I remember walking the perimeter of my former college campus again and again. As time went by, I started walking into downtown Los Angeles, through bad areas, and beside busy, wide roads where I rarely saw any other pedestrians.

My psychosis progressed and I began to hear voices (hallucinations) commanding me to walk. One day, I walked 14 miles. I wandered into wealthy neighborhoods on the sides of rolling hills. Looking back, it amazes me that I was never reported for erratic behavior.
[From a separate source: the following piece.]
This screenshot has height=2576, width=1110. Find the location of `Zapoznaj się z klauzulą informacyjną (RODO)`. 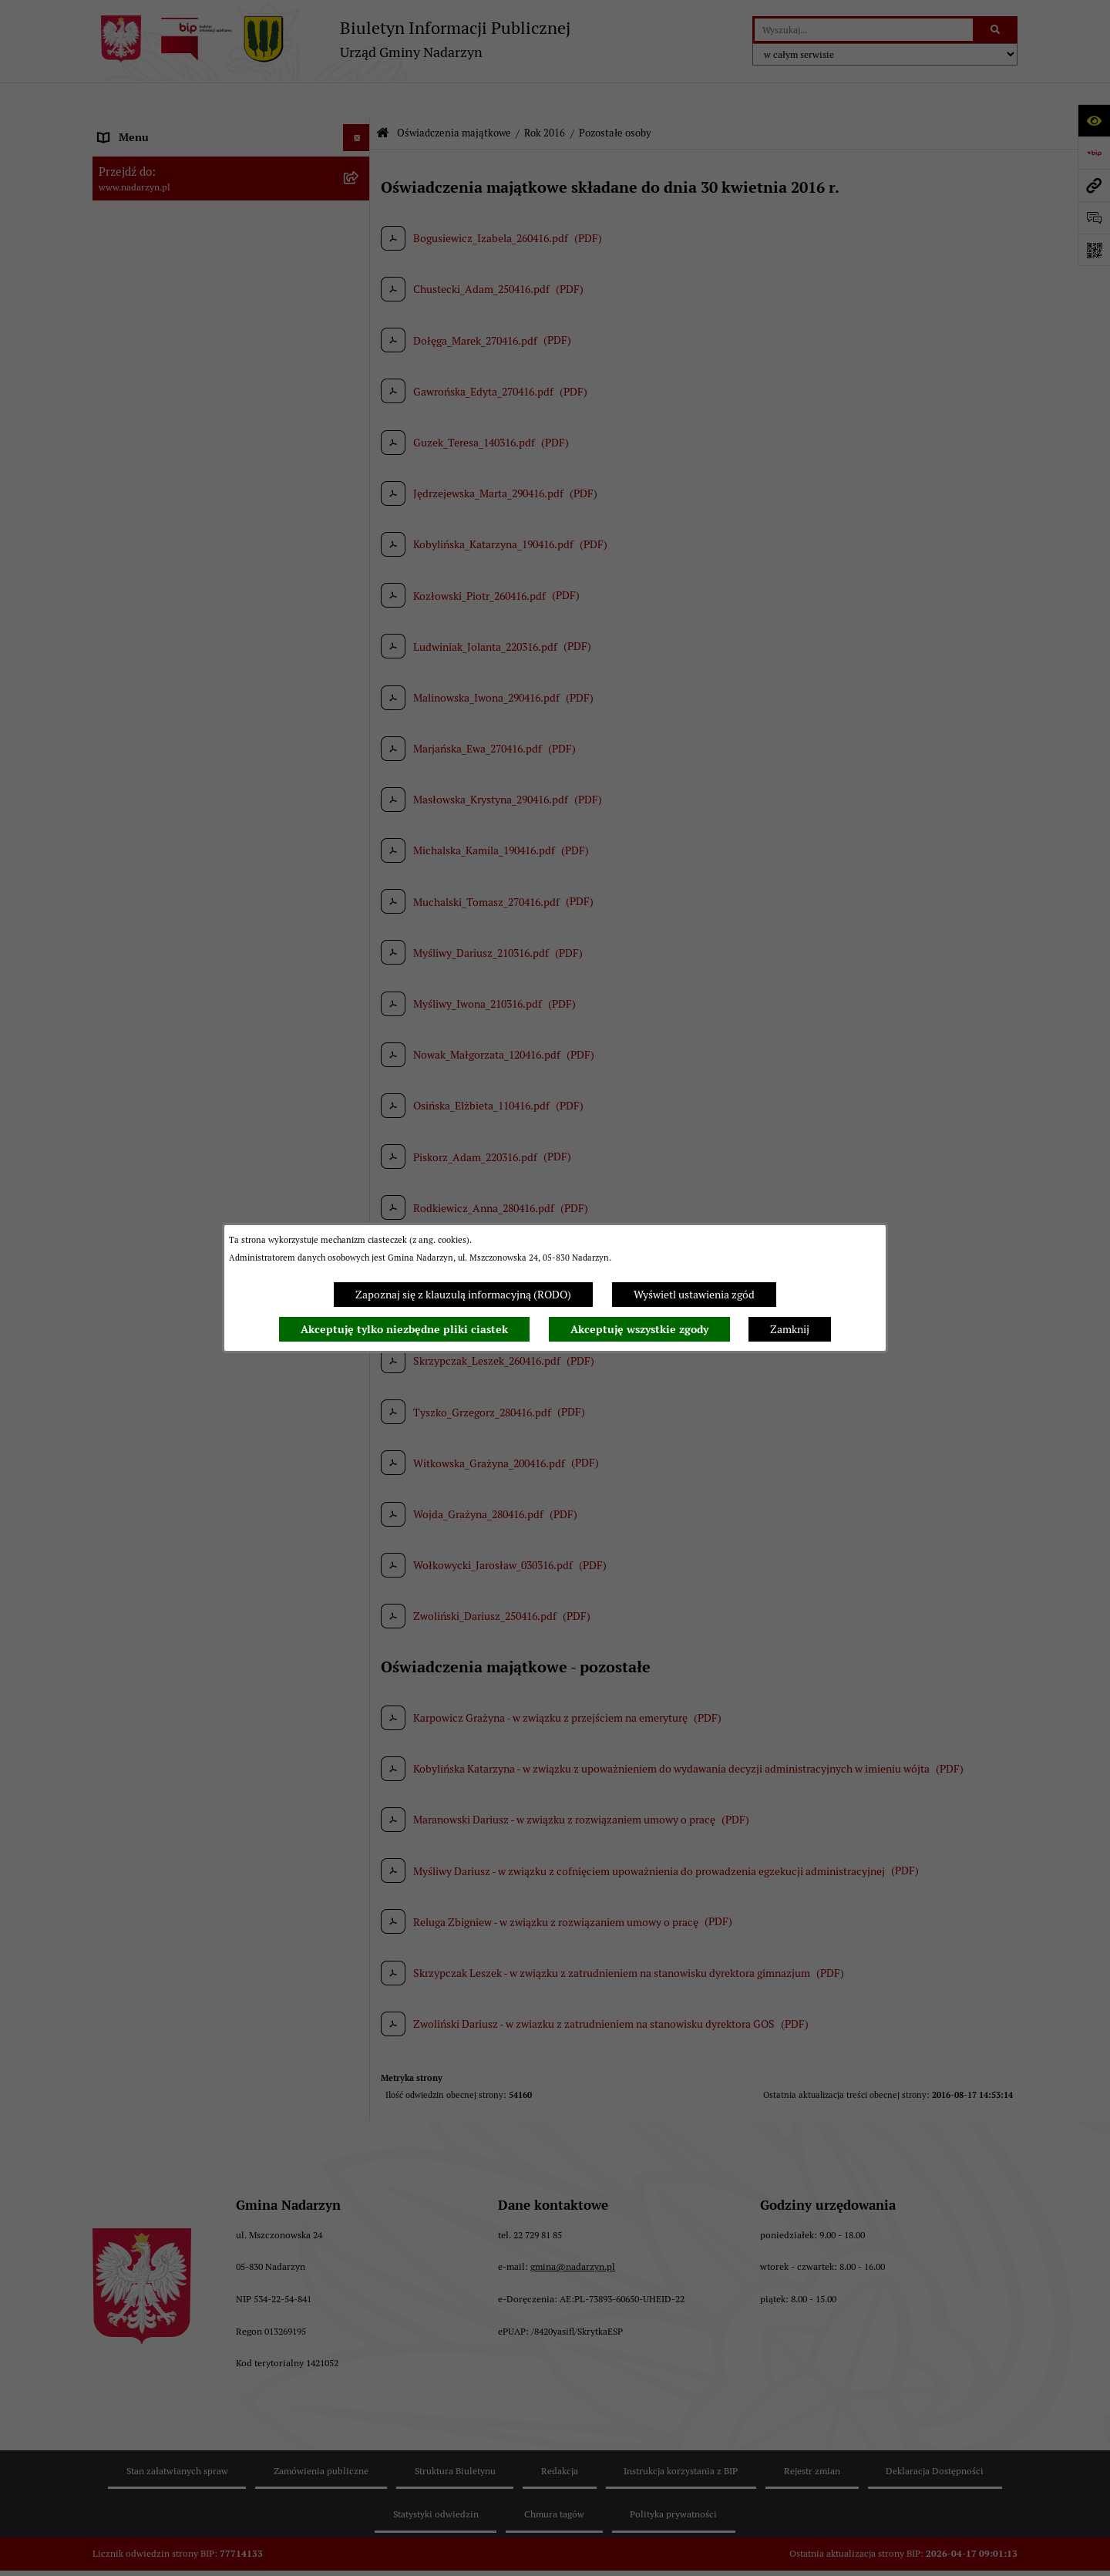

Today, in recovery from schizophrenia, I often walk 15 minutes to a recreation center at the University of Cincinnati where I swim. I once again enjoy travel, frequently invited to fly to various cities around the country where I share my journey of full recovery from schizophrenia. I live a vibrant professional life as the president of a charitable foundation and motivational speaker. My frequent travels now are different from the pathological dromomania in my past, prior to successful treatment and full recovery from schizophrenia.

During my psychotic period, dromomania felt enjoyable, but I would never want it back. It scares me that this symptom compelled me to put myself in such great danger both in Los Angeles and overseas.

I wish I had known about dromomania many years ago. Perhaps I could have recognized it as a symptom of schizophrenia and sought professional help more quickly. Today, as I live in full recovery, I hope to educate others about the various symptoms of schizophrenia, including dromomania, of which most people are unaware, and may be mistaken as a bad habit or poor judgment.